# Homeserver welche Hardware



## Teilmenge (12. Februar 2017)

Guten Tag Community, 

ich möchte nun ein neues Projekt starten. Mein eigenen Homeserver. Was soll dieser Leisten 

--> OwnCloud Anbindung ( Dokumente , Fotos etc) von überall hochladen. 

--> Festplatten sollen über RAID miteinander verbunden werden.  + Noch eine Festplatte wo die Daten gesichert werden. 

--> 24/7 Betrieb je nach Lust und Laune. 

--> Retrogaming Maschine mit XBOX 360 Controller  . 

--> VMS für verschiedene Testzwecke ( Windows, Linux ) 

--> Mail Server 

Welche obigen Aktionen sollen permanent zur Verfügung stehen=? 

OwnCloud , Mailserver

Je nach dem läuft auf diesem System immer nur eine intensive Anwendung entweder VM oder Retrogaming etc aber beides sollte doch auch funktionieren oder? . Ich möchte mit Audials gerne Radiosender aufnehmen, den PC aber nicht immer überwachen. Spricht via SSH verbinden, den Radiosender auswählen bzw. Audials Konfigurieren und mich dann wieder abmelden. Der Rechner macht seinen JOB.  Dies sollte von überall funktionieren. Nebenbei möchte ich aber eventuell noch Bilder hochladen etc.. 

Welche Hardware würde ihr mit Empfehlen? 

Was habe ich da ? 

2x2 TB WD Green  (Als Raid schalten) 

Was brauche ich ? 

Mainbord ( Ist hier ein Servermainbord zu empfehlen bzgl KVM und Remote z.B. PW eingabe zum Booten des Servers ? Können das normale Mainbords ? ) 

RAM ( ECC wird nicht benötigt) 

4 TB NAS Festplatte zum Backup 

Gehäuse ( Denke es sollte MINI ITX werden spricht da gibt es ja nur ein gutes nämlich Fractal Design Node 304) 

Netzteil : BE Quiet 300 Watt sollten reichen oder ? Welches empfehlt ihr mir ? 

Denke das sollte alles gewesen sein. 

Wenn noch etwas unklar sein sollte, dann schreibt es in den Post. 
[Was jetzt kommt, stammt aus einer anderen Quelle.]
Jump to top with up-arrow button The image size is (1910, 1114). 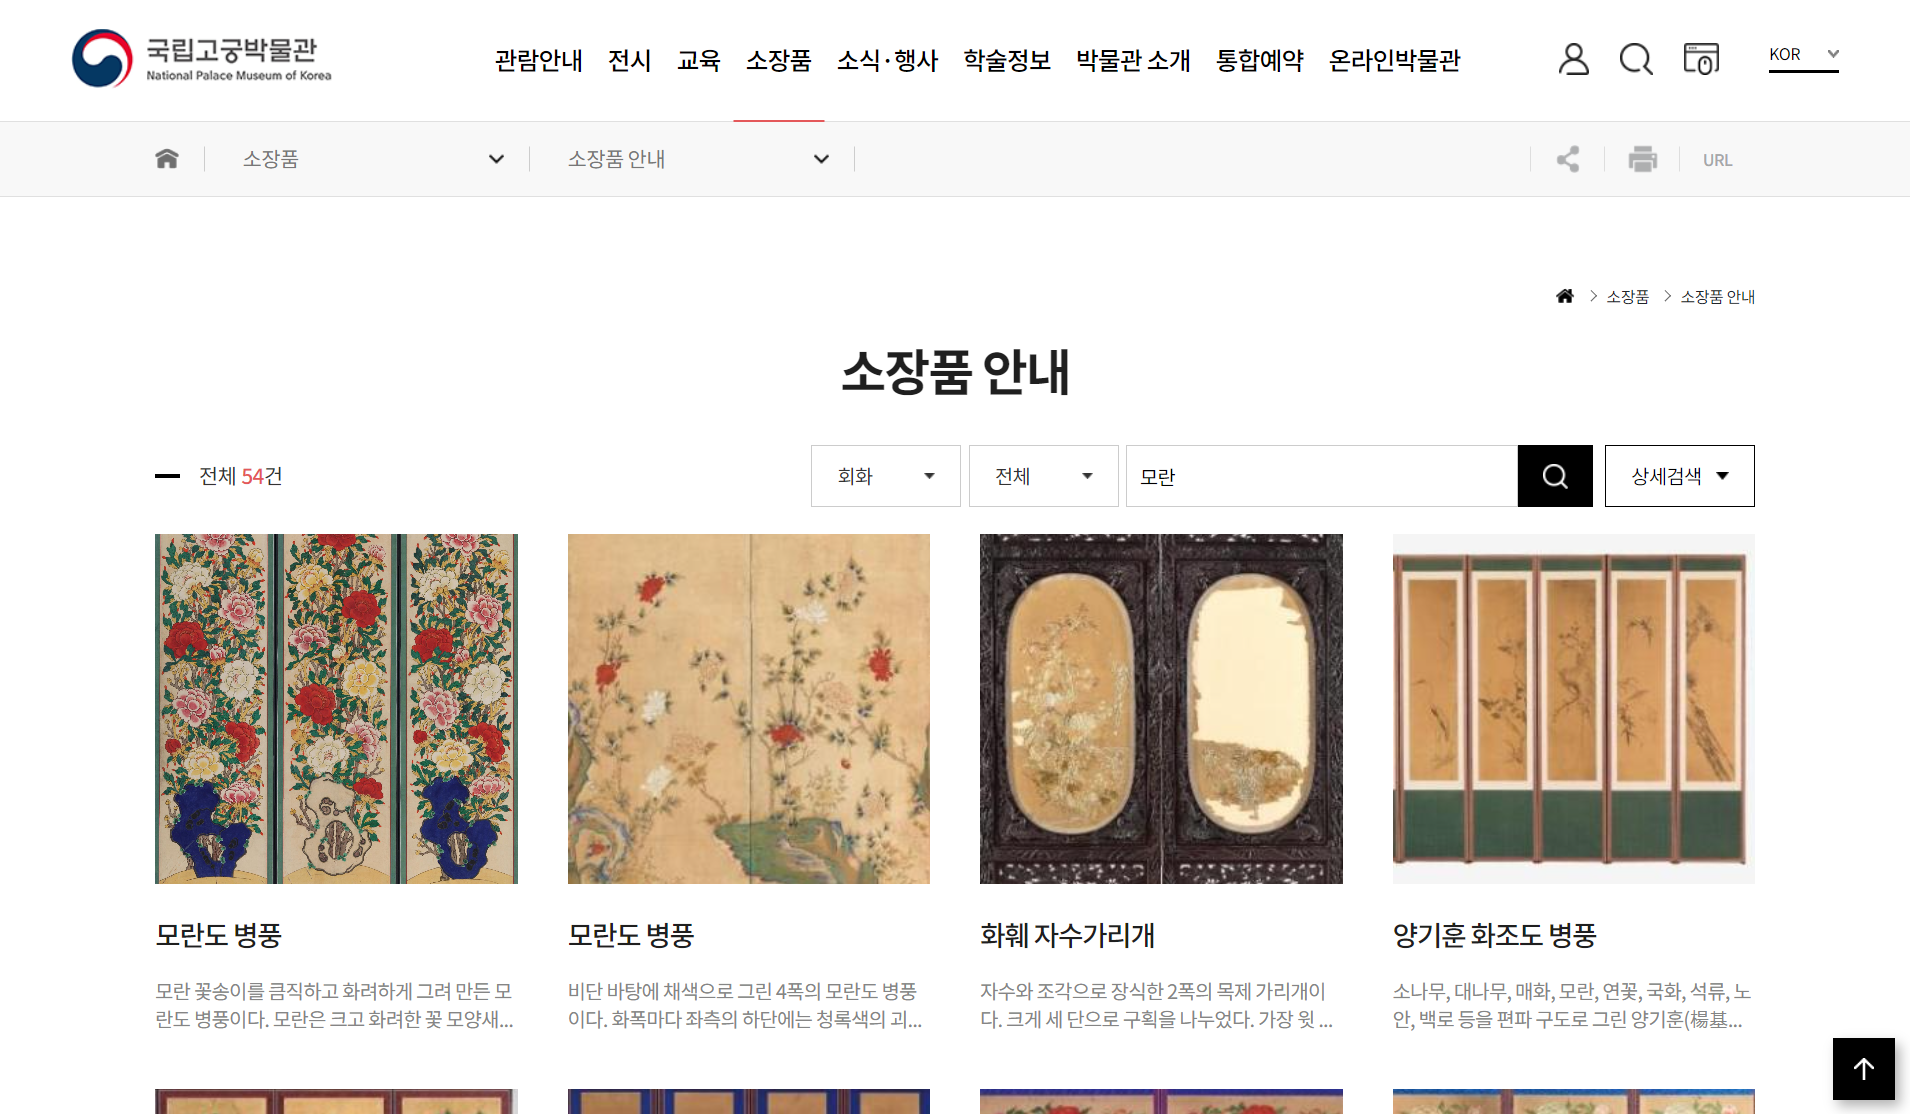click(x=1864, y=1069)
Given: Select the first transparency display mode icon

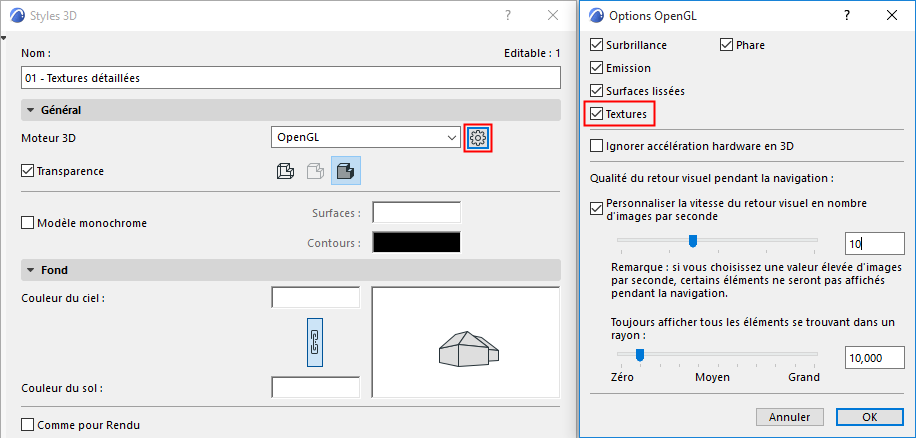Looking at the screenshot, I should [x=284, y=171].
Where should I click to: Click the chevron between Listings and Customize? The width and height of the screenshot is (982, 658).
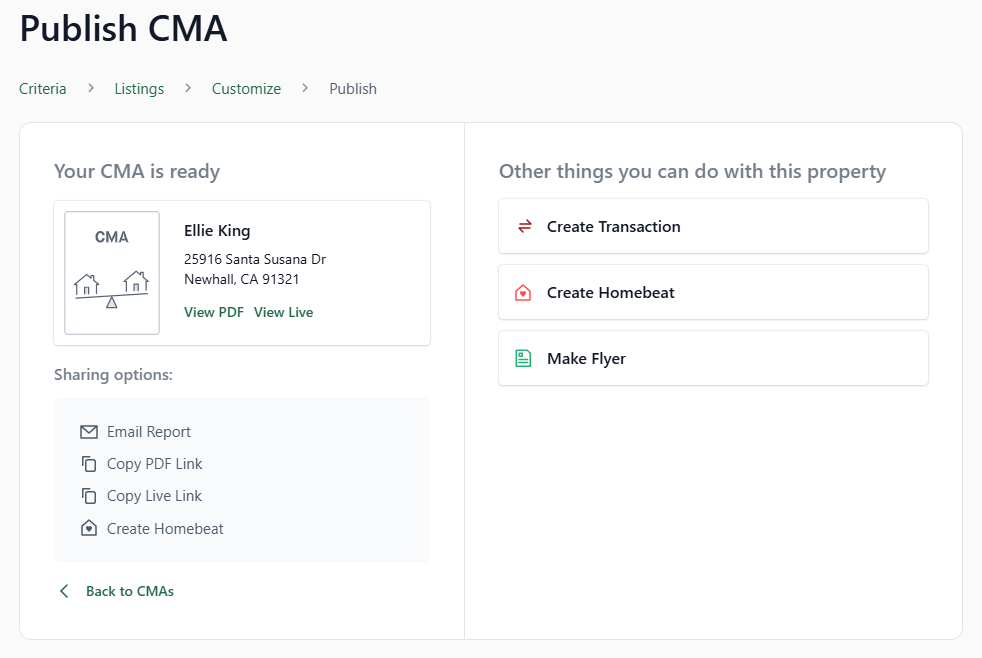pyautogui.click(x=187, y=88)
Vielen Dabk für eure Antworten 

Grüße Teilmenge


----------



## Deep Thought (12. Februar 2017)

Ich bin mir nicht ganz sicher, was du jetzt eigentlich willst. Einerseits einen Server, der remote bedient werden soll. Andererseits "Gaming"-Rechner mit Gamepad...

Für einen "headless"-Server (steht in der Abstellkammer ohne Monitor und Tastatur) kann ich Supermicro-Mainboards empfehlen. Die Modelle mit einem "-F" am Ende der Typbezeichnung haben eine Art Netzwerk-Grafikchip. Damit kann man den Rechner komplett fernsteuern. Incl. Einschalten und Fernsteuerung ab der ersten Sekunde (unabhängig vom Betriebssystem). 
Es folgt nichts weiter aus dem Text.